DATA FOR REVIEW Start Marker

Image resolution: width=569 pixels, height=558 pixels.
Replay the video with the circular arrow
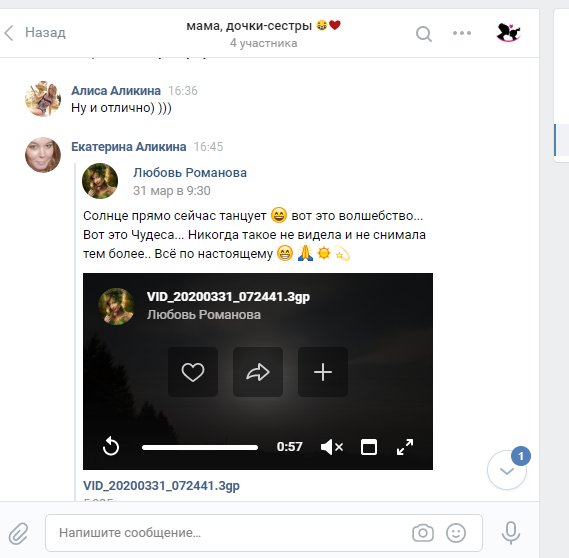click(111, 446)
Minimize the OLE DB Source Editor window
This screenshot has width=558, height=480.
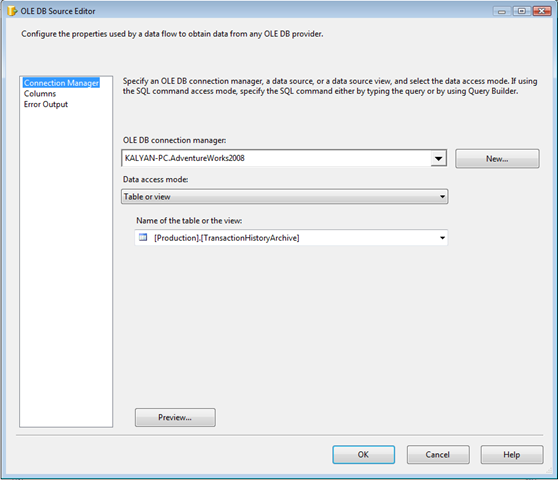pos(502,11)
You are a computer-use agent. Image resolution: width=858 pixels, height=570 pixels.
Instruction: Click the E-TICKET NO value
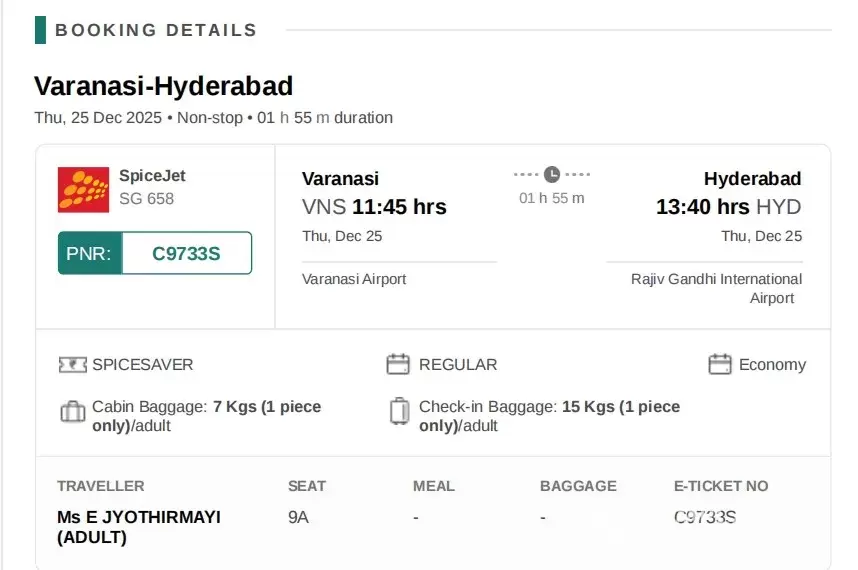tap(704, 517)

DATA FOR REVIEW End Marker
DATA FOR REVIEW Start Marker

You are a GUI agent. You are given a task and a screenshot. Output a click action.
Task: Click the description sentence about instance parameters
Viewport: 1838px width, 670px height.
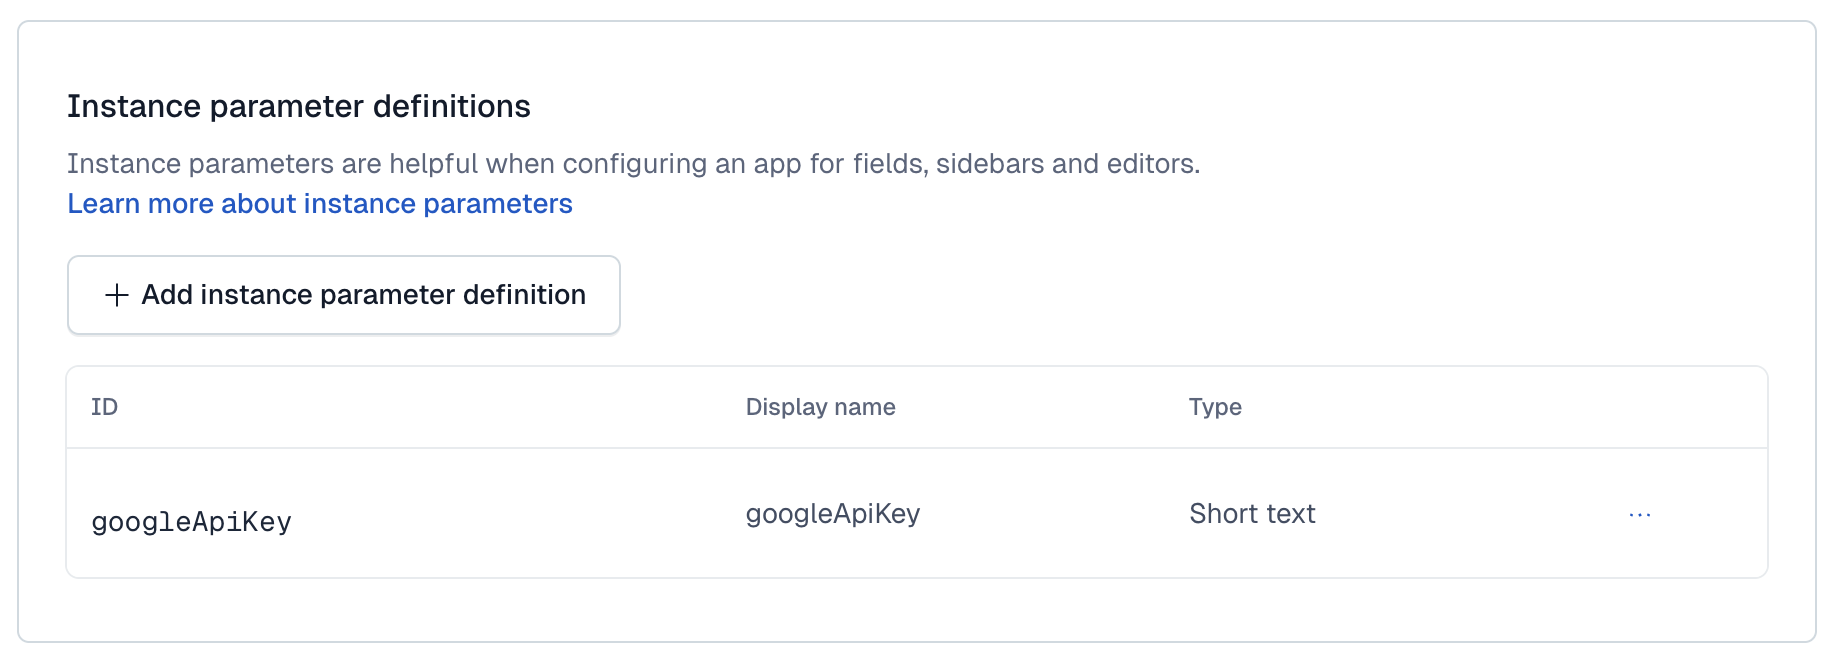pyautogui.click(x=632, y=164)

DATA FOR REVIEW End Marker

PROBLEM STATEMENT >>
Report every line of the entries that carries the word "Image".

TASK ANSWER >>
Image resolution: width=569 pixels, height=558 pixels.
You are a computer-use agent. Image resolution: width=858 pixels, height=570 pixels.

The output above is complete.